Classificação de Choque no ATLS: Uso do Base Excess

FAMENE - Faculdade de Medicina Nova Esperança (PB) — Prova 2026

Enunciado

Paciente de 32 anos é vítima de acidente motociclístico há ± 1 hora. É levado pelo SAMU para um centro de trauma. Na admissão, o paciente estava com rebaixamento do nível de consciência e a aferição dos sinais vitais revelaram: pressão arterial de 120x90 mmHg, frequência cardíaca de 108bpm e frequência respiratória de 22irpm. Uma gasometria arterial foi rapidamente colhida da artéria radial mostrando BE (Base Excess) de -8mEq/L. Diante desses dados clínicos e das novas recomendações do protocolo mundial para o atendimento inicial de pacientes politraumatizados chamado Advanced Trauma Life Support (Suporte Avançado de Vida em Trauma, ATLS, 2025), qual a magnitude da perda volêmica desse paciente e qual a probabilidade de cirurgia para ele?

Alternativas

  1. A) Perda volêmica muito leve, com pequena probabilidade de cirurgia.
  2. B) Perda volêmica leve, com provável indicação de cirurgia.
  3. C) Perda volêmica moderada, com provável indicação de cirurgia.
  4. D) Perda volêmica grave e cirurgia extremamente provável.
  5. E) Perda volêmica gravíssima, com cirurgia imediata.

Pérola Clínica

Base Excess (BE) entre -6 e -10 mEq/L = Choque Classe III (Moderado) → Provável cirurgia e sangue.

Resumo-Chave

O ATLS utiliza o Base Excess (BE) como um marcador de gravidade do choque. Um BE de -8 mEq/L indica choque moderado (Classe III), onde a necessidade de intervenção cirúrgica e transfusão é alta.

Contexto Educacional

A evolução do ATLS enfatiza que a frequência cardíaca e a pressão arterial podem ser indicadores tardios ou pouco confiáveis de choque em pacientes jovens ou atletas. Por isso, a introdução do déficit de bases (Base Excess) e do lactato como critérios diagnósticos trouxe maior precisão à avaliação da dívida de oxigênio tecidual. O choque Classe III representa um ponto de inflexão crítico onde os mecanismos compensatórios (como vasoconstrição periférica e taquicardia) começam a falhar em manter a perfusão de órgãos vitais.

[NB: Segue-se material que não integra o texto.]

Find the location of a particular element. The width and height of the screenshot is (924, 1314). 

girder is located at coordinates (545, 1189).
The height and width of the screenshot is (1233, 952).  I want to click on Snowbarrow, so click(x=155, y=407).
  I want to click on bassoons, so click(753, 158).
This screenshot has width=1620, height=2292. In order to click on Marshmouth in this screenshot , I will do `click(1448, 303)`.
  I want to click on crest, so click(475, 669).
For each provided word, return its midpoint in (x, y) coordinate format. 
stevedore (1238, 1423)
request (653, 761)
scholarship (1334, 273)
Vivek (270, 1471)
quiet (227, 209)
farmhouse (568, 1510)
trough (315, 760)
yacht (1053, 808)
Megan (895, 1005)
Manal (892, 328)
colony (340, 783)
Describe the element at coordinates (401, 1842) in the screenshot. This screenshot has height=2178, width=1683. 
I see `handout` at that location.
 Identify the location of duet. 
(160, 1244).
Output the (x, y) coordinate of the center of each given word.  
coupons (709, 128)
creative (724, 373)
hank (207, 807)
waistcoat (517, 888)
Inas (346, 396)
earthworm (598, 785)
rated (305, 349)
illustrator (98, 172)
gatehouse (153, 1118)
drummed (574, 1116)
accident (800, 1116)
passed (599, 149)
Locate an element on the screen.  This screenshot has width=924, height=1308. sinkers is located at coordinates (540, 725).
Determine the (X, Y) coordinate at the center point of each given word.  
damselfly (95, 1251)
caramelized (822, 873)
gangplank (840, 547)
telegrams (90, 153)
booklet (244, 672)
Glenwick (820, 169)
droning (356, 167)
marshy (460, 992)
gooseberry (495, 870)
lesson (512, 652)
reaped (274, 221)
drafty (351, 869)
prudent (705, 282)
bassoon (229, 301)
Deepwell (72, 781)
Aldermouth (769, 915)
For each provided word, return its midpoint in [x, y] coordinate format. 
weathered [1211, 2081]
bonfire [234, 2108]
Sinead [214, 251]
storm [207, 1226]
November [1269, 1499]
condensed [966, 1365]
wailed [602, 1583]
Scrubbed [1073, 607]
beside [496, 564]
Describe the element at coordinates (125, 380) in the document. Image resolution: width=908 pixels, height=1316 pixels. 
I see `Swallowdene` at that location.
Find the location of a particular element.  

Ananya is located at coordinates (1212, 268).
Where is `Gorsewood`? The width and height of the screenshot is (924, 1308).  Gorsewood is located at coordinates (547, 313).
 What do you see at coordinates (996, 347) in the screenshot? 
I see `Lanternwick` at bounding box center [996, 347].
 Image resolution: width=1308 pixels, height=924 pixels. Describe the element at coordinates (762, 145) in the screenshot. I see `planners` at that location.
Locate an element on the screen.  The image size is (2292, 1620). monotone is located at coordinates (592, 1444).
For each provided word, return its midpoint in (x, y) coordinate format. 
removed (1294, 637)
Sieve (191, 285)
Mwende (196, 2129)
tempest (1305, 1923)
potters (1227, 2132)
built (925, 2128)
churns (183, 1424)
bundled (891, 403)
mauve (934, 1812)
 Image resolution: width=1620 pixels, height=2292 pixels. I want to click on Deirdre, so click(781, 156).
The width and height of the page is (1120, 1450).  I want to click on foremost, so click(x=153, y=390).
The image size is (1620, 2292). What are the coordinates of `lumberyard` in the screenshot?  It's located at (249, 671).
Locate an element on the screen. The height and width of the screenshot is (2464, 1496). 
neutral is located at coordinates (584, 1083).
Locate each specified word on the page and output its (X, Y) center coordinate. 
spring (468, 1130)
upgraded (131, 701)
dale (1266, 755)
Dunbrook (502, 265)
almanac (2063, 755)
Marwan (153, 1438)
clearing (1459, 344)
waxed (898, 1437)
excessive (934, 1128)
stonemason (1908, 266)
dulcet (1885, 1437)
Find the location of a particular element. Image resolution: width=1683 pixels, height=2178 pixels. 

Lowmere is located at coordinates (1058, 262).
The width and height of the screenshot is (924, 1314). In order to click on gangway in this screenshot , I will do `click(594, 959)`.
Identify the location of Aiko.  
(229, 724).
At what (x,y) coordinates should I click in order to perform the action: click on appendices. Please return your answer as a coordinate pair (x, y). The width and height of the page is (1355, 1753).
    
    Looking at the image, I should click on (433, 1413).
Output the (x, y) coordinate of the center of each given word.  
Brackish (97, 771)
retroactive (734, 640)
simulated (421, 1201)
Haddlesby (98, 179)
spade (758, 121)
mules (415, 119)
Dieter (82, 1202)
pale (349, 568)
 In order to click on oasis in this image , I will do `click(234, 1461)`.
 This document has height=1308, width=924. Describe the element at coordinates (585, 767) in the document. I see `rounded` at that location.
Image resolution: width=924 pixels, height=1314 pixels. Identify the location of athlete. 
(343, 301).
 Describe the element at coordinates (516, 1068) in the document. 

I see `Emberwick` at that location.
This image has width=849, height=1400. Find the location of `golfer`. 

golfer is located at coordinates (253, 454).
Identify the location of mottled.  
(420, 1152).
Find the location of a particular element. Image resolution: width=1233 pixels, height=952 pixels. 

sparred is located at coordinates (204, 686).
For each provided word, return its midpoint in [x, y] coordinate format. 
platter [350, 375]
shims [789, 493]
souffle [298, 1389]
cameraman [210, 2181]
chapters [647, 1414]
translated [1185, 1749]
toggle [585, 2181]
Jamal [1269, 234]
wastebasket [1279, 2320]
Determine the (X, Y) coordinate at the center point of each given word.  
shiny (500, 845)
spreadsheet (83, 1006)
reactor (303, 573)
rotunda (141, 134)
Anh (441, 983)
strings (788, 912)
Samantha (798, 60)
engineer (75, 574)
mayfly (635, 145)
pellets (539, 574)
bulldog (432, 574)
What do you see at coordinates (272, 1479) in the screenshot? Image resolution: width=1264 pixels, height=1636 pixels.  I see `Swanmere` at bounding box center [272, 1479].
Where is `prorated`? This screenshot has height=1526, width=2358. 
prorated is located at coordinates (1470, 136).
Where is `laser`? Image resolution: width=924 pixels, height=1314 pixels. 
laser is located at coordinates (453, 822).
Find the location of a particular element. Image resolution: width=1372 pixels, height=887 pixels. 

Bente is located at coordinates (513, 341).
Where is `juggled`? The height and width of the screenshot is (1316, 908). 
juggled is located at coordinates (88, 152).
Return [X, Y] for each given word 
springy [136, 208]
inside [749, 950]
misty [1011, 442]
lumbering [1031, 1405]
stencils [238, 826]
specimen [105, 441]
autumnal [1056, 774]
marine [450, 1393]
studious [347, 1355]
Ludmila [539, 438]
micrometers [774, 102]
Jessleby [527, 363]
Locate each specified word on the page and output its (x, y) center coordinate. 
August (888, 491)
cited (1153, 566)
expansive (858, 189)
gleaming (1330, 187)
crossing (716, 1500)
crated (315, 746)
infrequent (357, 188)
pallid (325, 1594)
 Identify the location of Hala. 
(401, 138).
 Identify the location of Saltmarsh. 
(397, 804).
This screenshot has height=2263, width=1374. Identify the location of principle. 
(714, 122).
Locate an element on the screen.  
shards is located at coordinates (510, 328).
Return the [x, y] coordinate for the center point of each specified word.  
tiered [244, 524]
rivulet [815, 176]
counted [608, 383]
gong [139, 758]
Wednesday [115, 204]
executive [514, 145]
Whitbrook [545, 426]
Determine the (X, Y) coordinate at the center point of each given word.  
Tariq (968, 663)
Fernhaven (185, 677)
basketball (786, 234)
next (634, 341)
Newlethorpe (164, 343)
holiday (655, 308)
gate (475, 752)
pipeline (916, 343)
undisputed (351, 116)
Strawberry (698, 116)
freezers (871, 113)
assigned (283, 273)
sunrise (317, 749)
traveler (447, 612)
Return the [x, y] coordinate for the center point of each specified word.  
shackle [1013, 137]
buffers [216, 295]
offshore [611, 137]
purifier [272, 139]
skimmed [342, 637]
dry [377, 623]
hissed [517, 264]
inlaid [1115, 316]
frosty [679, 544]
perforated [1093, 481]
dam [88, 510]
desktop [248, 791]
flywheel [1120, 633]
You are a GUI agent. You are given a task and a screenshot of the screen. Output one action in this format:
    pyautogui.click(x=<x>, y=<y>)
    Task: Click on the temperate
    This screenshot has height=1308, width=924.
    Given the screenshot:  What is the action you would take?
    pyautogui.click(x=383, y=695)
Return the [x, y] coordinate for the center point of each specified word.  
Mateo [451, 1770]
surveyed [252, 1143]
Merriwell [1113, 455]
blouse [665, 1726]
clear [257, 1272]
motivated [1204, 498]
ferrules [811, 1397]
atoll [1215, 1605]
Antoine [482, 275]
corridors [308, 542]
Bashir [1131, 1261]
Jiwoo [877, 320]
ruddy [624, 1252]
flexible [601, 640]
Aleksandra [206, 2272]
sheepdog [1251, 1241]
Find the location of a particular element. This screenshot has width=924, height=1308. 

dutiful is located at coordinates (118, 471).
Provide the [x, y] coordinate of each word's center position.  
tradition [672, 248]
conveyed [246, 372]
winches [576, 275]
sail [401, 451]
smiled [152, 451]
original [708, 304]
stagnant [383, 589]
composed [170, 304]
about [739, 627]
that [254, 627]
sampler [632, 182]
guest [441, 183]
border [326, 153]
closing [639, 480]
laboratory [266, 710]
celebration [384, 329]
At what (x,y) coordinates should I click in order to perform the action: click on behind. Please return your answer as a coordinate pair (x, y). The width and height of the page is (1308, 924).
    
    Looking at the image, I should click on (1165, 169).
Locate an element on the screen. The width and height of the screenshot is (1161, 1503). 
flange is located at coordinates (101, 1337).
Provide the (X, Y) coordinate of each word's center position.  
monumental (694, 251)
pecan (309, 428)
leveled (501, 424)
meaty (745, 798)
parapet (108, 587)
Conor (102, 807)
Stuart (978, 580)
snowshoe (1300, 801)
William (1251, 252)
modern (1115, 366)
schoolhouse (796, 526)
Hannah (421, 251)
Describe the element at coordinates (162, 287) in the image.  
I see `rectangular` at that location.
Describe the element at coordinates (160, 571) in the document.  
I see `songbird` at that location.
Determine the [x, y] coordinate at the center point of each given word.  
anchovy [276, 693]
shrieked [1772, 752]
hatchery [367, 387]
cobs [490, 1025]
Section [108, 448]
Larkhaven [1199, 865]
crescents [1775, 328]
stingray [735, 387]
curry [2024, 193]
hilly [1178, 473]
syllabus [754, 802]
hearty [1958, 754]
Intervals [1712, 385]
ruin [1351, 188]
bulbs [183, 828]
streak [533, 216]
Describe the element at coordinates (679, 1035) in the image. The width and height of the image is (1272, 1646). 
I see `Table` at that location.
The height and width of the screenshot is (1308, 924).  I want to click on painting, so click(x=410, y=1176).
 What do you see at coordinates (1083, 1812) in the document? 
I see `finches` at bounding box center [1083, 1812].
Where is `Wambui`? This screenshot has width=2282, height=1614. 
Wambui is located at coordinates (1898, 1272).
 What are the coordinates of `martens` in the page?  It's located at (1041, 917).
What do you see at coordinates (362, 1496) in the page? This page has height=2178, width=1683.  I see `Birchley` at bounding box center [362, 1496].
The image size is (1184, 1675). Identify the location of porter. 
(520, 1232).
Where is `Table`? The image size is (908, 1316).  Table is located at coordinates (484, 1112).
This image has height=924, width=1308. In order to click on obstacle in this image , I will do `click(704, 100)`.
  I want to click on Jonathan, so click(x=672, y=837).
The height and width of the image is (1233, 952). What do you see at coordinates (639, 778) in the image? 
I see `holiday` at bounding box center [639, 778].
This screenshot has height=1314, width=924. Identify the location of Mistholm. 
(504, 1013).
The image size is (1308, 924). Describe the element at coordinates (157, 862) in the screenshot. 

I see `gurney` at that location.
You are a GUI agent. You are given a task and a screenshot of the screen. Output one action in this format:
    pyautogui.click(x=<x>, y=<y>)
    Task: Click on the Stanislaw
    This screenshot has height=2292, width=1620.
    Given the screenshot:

A probabilidade de cirurgia é alta porque, estatisticamente, perdas volêmicas dessa magnitude no trauma contuso ou penetrante raramente cessam sem intervenção mecânica ou cirúrgica direta.

Perguntas Frequentes

Como o Base Excess (BE) classifica o choque no ATLS?

O ATLS utiliza o Base Excess (BE) da gasometria arterial para estratificar a gravidade da perda volêmica. Classe I (Leve): BE entre 0 e -2 mEq/L. Classe II (Leve/Moderada): BE entre -2 e -6 mEq/L. Classe III (Moderada): BE entre -6 e -10 mEq/L. Classe IV (Grave): BE inferior a -10 mEq/L. No caso do paciente com BE de -8 mEq/L, ele se enquadra na Classe III, o que indica uma perda volêmica significativa (aproximadamente 15-30% ou mais em revisões recentes) e alta probabilidade de necessidade de hemoderivados e controle cirúrgico da fonte de sangramento.

Quais são os sinais vitais típicos do choque Classe III?

No choque Classe III (Moderado), o paciente geralmente apresenta taquicardia acentuada (FC > 100-120 bpm), taquipneia (FR 22-30 irpm) e uma queda na pressão arterial sistólica (embora em alguns casos possa estar no limite inferior da normalidade). Há uma alteração clara do estado mental (ansiedade, confusão ou rebaixamento) e o débito urinário está reduzido. O déficit de bases (BE) entre -6 e -10 mEq/L é o marcador laboratorial confirmatório da hipoperfusão tecidual global.

Qual a conduta imediata para um paciente em choque Classe III?

A conduta baseia-se no controle da hemorragia (Stop the Bleed) e na ressuscitação volêmica balanceada. Deve-se iniciar a administração de cristaloides aquecidos (limitado a 1L) e, precocemente, considerar a administração de sangue e componentes (plasma, plaquetas) na proporção 1:1:1 se houver instabilidade. A identificação da fonte de sangramento (tórax, abdome, pelve, ossos longos ou retroperitônio) é prioritária, frequentemente exigindo intervenção cirúrgica imediata ou angioembolização.